Required work: Convert the rows below into a Markdown table with two columns, Index and Entry. Put each line in Entry and its sequential number in Index, and omit blank lines.

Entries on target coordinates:
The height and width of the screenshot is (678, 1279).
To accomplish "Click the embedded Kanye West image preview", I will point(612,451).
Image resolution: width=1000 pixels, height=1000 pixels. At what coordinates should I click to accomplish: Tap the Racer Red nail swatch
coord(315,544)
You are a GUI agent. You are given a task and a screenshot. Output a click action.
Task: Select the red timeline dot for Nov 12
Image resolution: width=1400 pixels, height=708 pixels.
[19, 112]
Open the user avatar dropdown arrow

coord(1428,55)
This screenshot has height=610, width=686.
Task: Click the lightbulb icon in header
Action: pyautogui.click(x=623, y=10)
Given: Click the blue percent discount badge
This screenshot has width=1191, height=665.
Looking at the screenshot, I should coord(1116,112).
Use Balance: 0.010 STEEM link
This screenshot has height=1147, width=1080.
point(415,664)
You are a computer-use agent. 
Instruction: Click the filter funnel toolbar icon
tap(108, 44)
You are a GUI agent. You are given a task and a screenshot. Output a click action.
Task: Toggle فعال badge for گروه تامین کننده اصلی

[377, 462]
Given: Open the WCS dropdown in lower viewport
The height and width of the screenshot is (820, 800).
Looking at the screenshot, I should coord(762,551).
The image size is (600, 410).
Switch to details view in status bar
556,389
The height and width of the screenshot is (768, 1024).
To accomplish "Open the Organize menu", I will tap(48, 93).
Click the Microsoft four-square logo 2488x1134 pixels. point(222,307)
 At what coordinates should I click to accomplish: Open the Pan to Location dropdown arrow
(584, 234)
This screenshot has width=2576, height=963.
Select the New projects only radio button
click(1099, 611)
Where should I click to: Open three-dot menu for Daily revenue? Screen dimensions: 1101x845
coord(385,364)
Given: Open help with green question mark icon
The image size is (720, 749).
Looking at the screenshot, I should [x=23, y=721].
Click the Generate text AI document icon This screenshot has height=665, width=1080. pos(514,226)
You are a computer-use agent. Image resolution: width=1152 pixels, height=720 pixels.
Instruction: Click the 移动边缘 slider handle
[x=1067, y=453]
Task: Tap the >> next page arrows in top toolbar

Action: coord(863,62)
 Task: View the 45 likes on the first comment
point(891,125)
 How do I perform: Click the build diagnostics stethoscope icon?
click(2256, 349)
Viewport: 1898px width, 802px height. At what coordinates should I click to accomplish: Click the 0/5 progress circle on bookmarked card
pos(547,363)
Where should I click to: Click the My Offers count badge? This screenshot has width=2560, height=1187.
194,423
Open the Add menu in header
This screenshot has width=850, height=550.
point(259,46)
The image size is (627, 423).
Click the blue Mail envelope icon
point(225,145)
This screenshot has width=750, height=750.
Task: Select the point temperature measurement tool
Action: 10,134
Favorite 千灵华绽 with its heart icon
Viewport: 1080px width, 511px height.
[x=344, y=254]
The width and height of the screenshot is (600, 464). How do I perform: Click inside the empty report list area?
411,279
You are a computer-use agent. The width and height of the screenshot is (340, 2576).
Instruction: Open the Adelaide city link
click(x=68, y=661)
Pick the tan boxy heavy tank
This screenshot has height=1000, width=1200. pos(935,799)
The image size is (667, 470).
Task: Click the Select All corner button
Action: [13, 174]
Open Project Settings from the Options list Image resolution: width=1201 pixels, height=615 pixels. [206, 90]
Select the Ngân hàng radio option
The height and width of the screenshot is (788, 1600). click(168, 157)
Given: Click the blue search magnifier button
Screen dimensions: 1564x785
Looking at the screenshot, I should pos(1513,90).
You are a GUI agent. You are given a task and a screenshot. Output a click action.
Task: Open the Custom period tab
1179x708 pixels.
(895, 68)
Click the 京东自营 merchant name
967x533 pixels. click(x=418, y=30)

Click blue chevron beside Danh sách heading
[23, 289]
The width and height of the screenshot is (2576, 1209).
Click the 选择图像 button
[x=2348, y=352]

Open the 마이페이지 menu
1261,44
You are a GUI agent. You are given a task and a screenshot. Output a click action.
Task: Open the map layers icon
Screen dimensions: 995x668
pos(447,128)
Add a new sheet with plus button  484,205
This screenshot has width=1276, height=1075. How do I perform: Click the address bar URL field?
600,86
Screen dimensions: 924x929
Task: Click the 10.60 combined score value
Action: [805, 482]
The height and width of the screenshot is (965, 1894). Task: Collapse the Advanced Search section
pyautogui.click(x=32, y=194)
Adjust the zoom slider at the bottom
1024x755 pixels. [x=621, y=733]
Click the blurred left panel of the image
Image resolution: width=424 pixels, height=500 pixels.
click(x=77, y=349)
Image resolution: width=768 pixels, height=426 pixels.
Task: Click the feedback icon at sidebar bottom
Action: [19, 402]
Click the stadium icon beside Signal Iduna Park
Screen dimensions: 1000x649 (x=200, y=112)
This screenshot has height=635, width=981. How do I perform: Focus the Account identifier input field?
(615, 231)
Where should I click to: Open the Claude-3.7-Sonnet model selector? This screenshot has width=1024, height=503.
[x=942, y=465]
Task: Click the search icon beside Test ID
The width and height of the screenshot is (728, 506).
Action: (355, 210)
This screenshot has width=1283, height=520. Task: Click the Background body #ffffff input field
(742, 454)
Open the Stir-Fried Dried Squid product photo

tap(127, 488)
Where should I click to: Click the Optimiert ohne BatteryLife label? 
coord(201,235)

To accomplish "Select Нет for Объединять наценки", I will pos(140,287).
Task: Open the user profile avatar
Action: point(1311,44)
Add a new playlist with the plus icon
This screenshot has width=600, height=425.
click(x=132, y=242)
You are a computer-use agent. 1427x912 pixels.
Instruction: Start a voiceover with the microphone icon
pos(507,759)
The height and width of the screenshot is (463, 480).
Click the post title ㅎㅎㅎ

Answer for the task:
| Index | Entry |
|---|---|
| 1 | The height and width of the screenshot is (678, 1279). |
| 2 | To accomplish "Click the embedded Kanye West image preview", I will point(612,451). |
| 3 | Image resolution: width=1000 pixels, height=1000 pixels. At what coordinates should I click to accomplish: Tap the Racer Red nail swatch |
| 4 | coord(315,544) |
| 5 | You are a GUI agent. You are given a task and a screenshot. Output a click action. |
| 6 | Task: Select the red timeline dot for Nov 12 |
| 7 | Image resolution: width=1400 pixels, height=708 pixels. |
| 8 | [19, 112] |
| 9 | Open the user avatar dropdown arrow |
| 10 | coord(1428,55) |
| 11 | This screenshot has height=610, width=686. |
| 12 | Task: Click the lightbulb icon in header |
| 13 | Action: pyautogui.click(x=623, y=10) |
| 14 | Given: Click the blue percent discount badge |
| 15 | This screenshot has width=1191, height=665. |
| 16 | Looking at the screenshot, I should coord(1116,112). |
| 17 | Use Balance: 0.010 STEEM link |
| 18 | This screenshot has height=1147, width=1080. |
| 19 | point(415,664) |
| 20 | You are a computer-use agent.  |
| 21 | Instruction: Click the filter funnel toolbar icon |
| 22 | tap(108, 44) |
| 23 | You are a GUI agent. You are given a task and a screenshot. Output a click action. |
| 24 | Task: Toggle فعال badge for گروه تامین کننده اصلی |
| 25 | [377, 462] |
| 26 | Given: Open the WCS dropdown in lower viewport |
| 27 | The height and width of the screenshot is (820, 800). |
| 28 | Looking at the screenshot, I should coord(762,551). |
| 29 | The image size is (600, 410). |
| 30 | Switch to details view in status bar |
| 31 | 556,389 |
| 32 | The height and width of the screenshot is (768, 1024). |
| 33 | To accomplish "Open the Organize menu", I will tap(48, 93). |
| 34 | Click the Microsoft four-square logo 2488x1134 pixels. point(222,307) |
| 35 |  At what coordinates should I click to accomplish: Open the Pan to Location dropdown arrow |
| 36 | (584, 234) |
| 37 | This screenshot has width=2576, height=963. |
| 38 | Select the New projects only radio button |
| 39 | click(1099, 611) |
| 40 | Where should I click to: Open three-dot menu for Daily revenue? Screen dimensions: 1101x845 |
| 41 | coord(385,364) |
| 42 | Given: Open help with green question mark icon |
| 43 | The image size is (720, 749). |
| 44 | Looking at the screenshot, I should [x=23, y=721]. |
| 45 | Click the Generate text AI document icon This screenshot has height=665, width=1080. pos(514,226) |
| 46 | You are a computer-use agent. Image resolution: width=1152 pixels, height=720 pixels. |
| 47 | Instruction: Click the 移动边缘 slider handle |
| 48 | [x=1067, y=453] |
| 49 | Task: Tap the >> next page arrows in top toolbar |
| 50 | Action: coord(863,62) |
| 51 |  Task: View the 45 likes on the first comment |
| 52 | point(891,125) |
| 53 |  How do I perform: Click the build diagnostics stethoscope icon? |
| 54 | click(2256, 349) |
| 55 | Viewport: 1898px width, 802px height. At what coordinates should I click to accomplish: Click the 0/5 progress circle on bookmarked card |
| 56 | pos(547,363) |
| 57 | Where should I click to: Click the My Offers count badge? This screenshot has width=2560, height=1187. |
| 58 | 194,423 |
| 59 | Open the Add menu in header |
| 60 | This screenshot has width=850, height=550. |
| 61 | point(259,46) |
| 62 | The image size is (627, 423). |
| 63 | Click the blue Mail envelope icon |
| 64 | point(225,145) |
| 65 | This screenshot has width=750, height=750. |
| 66 | Task: Select the point temperature measurement tool |
| 67 | Action: 10,134 |
| 68 | Favorite 千灵华绽 with its heart icon |
| 69 | Viewport: 1080px width, 511px height. |
| 70 | [x=344, y=254] |
| 71 | The width and height of the screenshot is (600, 464). How do I perform: Click inside the empty report list area? |
| 72 | 411,279 |
| 73 | You are a computer-use agent. The width and height of the screenshot is (340, 2576). |
| 74 | Instruction: Open the Adelaide city link |
| 75 | click(x=68, y=661) |
| 76 | Pick the tan boxy heavy tank |
| 77 | This screenshot has height=1000, width=1200. pos(935,799) |
| 78 | The image size is (667, 470). |
| 79 | Task: Click the Select All corner button |
| 80 | Action: [13, 174] |
| 81 | Open Project Settings from the Options list Image resolution: width=1201 pixels, height=615 pixels. [206, 90] |
| 82 | Select the Ngân hàng radio option |
| 83 | The height and width of the screenshot is (788, 1600). click(168, 157) |
| 84 | Given: Click the blue search magnifier button |
| 85 | Screen dimensions: 1564x785 |
| 86 | Looking at the screenshot, I should pos(1513,90). |
| 87 | You are a GUI agent. You are given a task and a screenshot. Output a click action. |
| 88 | Task: Open the Custom period tab |
| 89 | 1179x708 pixels. |
| 90 | (895, 68) |
| 91 | Click the 京东自营 merchant name |
| 92 | 967x533 pixels. click(x=418, y=30) |
| 93 | Click blue chevron beside Danh sách heading |
| 94 | [23, 289] |
| 95 | The width and height of the screenshot is (2576, 1209). |
| 96 | Click the 选择图像 button |
| 97 | [x=2348, y=352] |
| 98 | Open the 마이페이지 menu |
| 99 | 1261,44 |
| 100 | You are a GUI agent. You are given a task and a screenshot. Output a click action. |
| 101 | Task: Open the map layers icon |
| 102 | Screen dimensions: 995x668 |
| 103 | pos(447,128) |
| 104 | Add a new sheet with plus button  484,205 |
| 105 | This screenshot has width=1276, height=1075. How do I perform: Click the address bar URL field? |
| 106 | 600,86 |
| 107 | Screen dimensions: 924x929 |
| 108 | Task: Click the 10.60 combined score value |
| 109 | Action: [805, 482] |
| 110 | The height and width of the screenshot is (965, 1894). Task: Collapse the Advanced Search section |
| 111 | pyautogui.click(x=32, y=194) |
| 112 | Adjust the zoom slider at the bottom |
| 113 | 1024x755 pixels. [x=621, y=733] |
| 114 | Click the blurred left panel of the image |
| 115 | Image resolution: width=424 pixels, height=500 pixels. |
| 116 | click(x=77, y=349) |
| 117 | Image resolution: width=768 pixels, height=426 pixels. |
| 118 | Task: Click the feedback icon at sidebar bottom |
| 119 | Action: [19, 402] |
| 120 | Click the stadium icon beside Signal Iduna Park |
| 121 | Screen dimensions: 1000x649 (x=200, y=112) |
| 122 | This screenshot has height=635, width=981. How do I perform: Focus the Account identifier input field? |
| 123 | (615, 231) |
| 124 | Where should I click to: Open the Claude-3.7-Sonnet model selector? This screenshot has width=1024, height=503. |
| 125 | [x=942, y=465] |
| 126 | Task: Click the search icon beside Test ID |
| 127 | The width and height of the screenshot is (728, 506). |
| 128 | Action: (355, 210) |
| 129 | This screenshot has width=1283, height=520. Task: Click the Background body #ffffff input field |
| 130 | (742, 454) |
| 131 | Open the Stir-Fried Dried Squid product photo |
| 132 | tap(127, 488) |
| 133 | Where should I click to: Click the Optimiert ohne BatteryLife label?  |
| 134 | coord(201,235) |
| 135 | To accomplish "Select Нет for Объединять наценки", I will pos(140,287). |
| 136 | Task: Open the user profile avatar |
| 137 | Action: point(1311,44) |
| 138 | Add a new playlist with the plus icon |
| 139 | This screenshot has width=600, height=425. |
| 140 | click(x=132, y=242) |
| 141 | You are a computer-use agent. 1427x912 pixels. |
| 142 | Instruction: Start a voiceover with the microphone icon |
| 143 | pos(507,759) |
| 144 | The height and width of the screenshot is (463, 480). |
| 145 | Click the post title ㅎㅎㅎ |